Marshall is far from the first female fighter to make a crossover
from the Sweet Science to MMA. Former UFC champion Holly Holm
might be the most successful example, but Marshall also has a
ready-made rivalry with current PFL talent Claressa
Shields. While Marshall admits to watching Shields fight in the
cage, she hasn’t spent a lot of time focusing on others, such as
Amanda
Serrano and Heather
Hardy, who have followed a similar path.
“I haven’t really looked into that too much,” Marshall said.
“Obviously, I’ve seen Claressa … I’ve never really I haven’t really
taken anything from the other girls because everyone’s different.
Everyone adapts differently. So yeah, like I said it I could all I
could take from from Claressa’s fights, I can see how she struggled
with certain things.”
Marshall says that she has embraced the learning curve that
accompanies a transition to MMA. But as expected, it hasn’t been
easy.
“Training’s been really hard,” she said. “It’s been a massive
change, but one that I’ve enjoyed. I’ve actually enjoyed the
adjustments that I had to make from being a boxer.
“… Obviously, this is all, apart from the stand-up, this is all new
to me,” she added. “So it’s like I’ve got to cram in a lot of
basics in such a small time, and obviously these females in MMA
have been covering a lot of different disciplines for a long time.

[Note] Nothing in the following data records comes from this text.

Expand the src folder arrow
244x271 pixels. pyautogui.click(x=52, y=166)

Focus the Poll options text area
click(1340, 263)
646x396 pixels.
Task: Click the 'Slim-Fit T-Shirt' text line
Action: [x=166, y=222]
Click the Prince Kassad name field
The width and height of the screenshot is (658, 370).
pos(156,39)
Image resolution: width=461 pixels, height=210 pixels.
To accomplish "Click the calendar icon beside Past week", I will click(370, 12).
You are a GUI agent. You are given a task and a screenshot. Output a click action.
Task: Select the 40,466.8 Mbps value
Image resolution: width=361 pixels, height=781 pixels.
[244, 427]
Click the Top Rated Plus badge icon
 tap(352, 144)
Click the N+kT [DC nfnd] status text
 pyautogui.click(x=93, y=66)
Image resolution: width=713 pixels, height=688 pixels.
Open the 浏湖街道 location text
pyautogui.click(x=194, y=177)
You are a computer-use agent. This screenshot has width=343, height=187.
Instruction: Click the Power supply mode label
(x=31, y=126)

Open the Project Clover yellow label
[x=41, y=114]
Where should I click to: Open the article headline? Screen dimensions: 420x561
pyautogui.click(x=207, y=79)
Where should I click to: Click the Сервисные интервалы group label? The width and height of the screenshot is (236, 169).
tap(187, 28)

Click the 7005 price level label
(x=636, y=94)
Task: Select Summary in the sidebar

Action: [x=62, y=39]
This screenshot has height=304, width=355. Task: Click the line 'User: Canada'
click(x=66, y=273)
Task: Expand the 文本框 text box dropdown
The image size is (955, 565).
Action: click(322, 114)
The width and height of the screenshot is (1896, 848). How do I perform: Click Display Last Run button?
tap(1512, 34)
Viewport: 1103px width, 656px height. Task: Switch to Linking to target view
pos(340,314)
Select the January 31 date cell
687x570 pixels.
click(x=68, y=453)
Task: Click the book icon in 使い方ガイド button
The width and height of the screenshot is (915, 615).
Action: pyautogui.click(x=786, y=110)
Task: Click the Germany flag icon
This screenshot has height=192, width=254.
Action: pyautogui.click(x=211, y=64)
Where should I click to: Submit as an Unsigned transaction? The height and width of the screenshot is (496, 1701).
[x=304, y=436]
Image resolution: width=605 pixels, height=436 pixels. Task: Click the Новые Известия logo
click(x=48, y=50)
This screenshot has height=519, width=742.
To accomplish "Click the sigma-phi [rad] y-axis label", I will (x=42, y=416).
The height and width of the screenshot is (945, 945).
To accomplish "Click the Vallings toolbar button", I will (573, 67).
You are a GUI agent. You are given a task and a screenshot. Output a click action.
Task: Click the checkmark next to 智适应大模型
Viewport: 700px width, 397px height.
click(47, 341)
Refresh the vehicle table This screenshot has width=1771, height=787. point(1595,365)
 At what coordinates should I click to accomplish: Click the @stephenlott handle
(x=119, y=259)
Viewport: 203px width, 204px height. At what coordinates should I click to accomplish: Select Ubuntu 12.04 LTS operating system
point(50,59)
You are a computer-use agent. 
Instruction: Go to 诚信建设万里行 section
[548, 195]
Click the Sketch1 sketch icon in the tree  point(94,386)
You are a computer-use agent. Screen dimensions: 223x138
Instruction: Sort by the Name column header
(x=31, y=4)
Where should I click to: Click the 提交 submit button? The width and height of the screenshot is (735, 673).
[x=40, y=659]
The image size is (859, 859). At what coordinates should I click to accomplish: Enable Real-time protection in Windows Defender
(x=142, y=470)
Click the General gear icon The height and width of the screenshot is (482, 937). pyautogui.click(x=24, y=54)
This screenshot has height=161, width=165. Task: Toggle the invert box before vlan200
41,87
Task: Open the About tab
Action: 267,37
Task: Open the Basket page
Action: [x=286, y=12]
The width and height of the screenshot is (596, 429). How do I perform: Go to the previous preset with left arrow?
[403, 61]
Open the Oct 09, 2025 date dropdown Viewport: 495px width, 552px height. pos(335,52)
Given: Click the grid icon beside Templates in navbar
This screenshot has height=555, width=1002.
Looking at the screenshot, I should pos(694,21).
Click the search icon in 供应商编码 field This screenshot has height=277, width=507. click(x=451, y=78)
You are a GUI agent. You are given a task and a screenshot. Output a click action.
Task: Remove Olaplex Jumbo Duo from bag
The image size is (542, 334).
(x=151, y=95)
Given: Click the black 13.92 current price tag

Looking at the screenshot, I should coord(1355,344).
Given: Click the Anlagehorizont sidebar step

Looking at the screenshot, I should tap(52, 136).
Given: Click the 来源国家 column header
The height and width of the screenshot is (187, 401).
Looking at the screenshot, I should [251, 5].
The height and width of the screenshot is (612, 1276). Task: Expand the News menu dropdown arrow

So for me it’s just about getting the basics right and perfecting
them really.”
Ultimately, it is that new, unconquered horizon that convinced
Marshall to try her hand at a new combat sport. In some ways,
boxing just wasn’t providing the same thrill that it did earlier in
her fighting career.
“I’m really excited. To be honest, I’ve accomplished everything I
set out to accomplish in boxing,” she said. “All I wanted was to be
undisputed, to have all the belts and that’s what I’ve done. [It
had gotten to [where] I wouldn’t even get nervous anymore. which to
say nerves isn’t really a good thing, but this is new, it’s
exciting, it’s unknown, and it’s really got me pumped up. This is
something that I’ve been missing for quite a number of years in
boxing.”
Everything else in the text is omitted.